━━ Task data ━━

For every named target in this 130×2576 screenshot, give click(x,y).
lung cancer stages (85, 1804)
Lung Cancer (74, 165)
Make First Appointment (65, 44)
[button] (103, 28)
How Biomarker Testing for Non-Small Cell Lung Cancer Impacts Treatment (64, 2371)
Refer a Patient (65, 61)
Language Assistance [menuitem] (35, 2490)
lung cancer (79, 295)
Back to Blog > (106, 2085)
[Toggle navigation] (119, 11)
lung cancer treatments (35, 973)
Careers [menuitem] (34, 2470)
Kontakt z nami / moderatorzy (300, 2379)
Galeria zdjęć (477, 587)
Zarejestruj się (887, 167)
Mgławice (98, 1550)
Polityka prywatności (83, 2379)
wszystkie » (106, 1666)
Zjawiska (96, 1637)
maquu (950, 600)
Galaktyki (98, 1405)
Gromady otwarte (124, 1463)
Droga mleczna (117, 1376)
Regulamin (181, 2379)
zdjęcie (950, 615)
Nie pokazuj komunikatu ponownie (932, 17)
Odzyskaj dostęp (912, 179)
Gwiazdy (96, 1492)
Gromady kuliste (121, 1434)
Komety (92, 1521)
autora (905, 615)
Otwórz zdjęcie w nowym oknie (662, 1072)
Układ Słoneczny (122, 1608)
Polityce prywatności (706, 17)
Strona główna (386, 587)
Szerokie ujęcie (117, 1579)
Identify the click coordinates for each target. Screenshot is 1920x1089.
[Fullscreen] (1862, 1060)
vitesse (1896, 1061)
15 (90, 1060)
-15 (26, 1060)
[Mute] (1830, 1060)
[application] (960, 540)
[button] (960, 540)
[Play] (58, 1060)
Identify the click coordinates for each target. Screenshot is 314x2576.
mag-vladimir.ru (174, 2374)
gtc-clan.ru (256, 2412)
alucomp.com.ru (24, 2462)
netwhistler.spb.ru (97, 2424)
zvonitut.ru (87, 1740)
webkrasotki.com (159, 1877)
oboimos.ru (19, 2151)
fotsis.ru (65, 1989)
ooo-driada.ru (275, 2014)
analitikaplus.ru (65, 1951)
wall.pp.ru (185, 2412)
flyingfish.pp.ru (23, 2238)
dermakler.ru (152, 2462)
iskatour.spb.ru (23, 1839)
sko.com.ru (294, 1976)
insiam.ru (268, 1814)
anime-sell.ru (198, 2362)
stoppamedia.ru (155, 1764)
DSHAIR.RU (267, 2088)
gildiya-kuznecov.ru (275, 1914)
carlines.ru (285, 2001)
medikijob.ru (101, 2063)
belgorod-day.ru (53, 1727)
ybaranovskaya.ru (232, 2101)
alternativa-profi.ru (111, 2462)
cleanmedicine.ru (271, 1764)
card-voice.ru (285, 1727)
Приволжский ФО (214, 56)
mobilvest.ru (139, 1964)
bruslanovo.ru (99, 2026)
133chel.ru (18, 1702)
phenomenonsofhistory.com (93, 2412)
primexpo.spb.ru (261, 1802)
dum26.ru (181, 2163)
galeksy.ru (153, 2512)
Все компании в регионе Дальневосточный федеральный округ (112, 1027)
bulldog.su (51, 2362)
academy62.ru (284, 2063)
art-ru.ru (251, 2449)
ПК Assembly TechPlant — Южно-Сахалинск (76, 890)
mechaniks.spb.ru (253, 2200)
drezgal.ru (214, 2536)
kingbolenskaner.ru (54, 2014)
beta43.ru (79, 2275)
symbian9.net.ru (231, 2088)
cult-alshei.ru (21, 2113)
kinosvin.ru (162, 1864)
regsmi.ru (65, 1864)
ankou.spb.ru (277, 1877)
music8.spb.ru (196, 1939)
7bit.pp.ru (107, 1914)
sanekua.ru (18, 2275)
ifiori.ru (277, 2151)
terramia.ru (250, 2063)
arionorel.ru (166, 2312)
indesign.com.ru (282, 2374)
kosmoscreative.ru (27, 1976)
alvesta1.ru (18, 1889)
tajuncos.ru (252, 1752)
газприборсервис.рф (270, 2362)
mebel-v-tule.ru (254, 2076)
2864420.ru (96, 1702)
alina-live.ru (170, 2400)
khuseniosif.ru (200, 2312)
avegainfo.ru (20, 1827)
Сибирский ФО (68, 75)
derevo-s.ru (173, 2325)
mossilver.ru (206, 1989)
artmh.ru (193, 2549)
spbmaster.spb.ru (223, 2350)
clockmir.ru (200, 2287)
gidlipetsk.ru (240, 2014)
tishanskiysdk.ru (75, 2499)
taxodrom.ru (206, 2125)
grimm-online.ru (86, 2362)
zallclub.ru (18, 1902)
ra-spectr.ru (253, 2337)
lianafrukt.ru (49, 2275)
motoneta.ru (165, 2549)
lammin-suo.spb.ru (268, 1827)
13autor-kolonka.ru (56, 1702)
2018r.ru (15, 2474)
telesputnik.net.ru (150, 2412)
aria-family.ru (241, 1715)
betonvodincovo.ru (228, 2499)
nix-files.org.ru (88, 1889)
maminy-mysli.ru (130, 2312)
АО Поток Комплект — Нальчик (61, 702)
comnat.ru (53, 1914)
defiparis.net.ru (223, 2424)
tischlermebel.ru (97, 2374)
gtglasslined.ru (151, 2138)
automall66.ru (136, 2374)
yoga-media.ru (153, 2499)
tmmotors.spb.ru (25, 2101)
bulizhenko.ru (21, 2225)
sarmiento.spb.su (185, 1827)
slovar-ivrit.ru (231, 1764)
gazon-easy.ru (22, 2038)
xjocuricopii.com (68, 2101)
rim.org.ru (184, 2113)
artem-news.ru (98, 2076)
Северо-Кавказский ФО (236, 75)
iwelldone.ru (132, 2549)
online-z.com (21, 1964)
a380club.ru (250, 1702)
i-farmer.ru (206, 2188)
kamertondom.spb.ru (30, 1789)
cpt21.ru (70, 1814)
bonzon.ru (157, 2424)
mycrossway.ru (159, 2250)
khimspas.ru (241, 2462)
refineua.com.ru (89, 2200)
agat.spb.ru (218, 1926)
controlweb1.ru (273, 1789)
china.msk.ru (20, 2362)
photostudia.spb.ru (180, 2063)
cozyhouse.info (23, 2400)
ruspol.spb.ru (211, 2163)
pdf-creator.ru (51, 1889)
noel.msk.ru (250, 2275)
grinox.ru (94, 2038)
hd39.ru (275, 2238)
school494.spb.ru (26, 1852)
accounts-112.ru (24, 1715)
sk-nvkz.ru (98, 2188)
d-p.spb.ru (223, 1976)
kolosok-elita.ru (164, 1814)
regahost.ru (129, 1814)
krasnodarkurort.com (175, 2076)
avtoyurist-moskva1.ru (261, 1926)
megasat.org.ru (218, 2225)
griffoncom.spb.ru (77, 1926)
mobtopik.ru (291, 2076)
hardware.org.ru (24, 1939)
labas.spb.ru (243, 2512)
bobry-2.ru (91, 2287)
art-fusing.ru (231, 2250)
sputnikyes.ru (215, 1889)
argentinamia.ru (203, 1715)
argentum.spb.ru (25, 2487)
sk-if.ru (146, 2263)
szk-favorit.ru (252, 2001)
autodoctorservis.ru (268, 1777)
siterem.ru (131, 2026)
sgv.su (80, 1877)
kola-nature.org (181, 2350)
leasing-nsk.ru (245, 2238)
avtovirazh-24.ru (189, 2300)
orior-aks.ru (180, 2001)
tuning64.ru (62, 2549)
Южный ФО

━━━

* _Exercise description_
Where does the word "each" appear in the records? Copy every line that holds it.

* _Task output_
Identify the click coordinates for each target. Screenshot is 1920x1089.
Identify the click coordinates for each target. Screenshot is 314x2576.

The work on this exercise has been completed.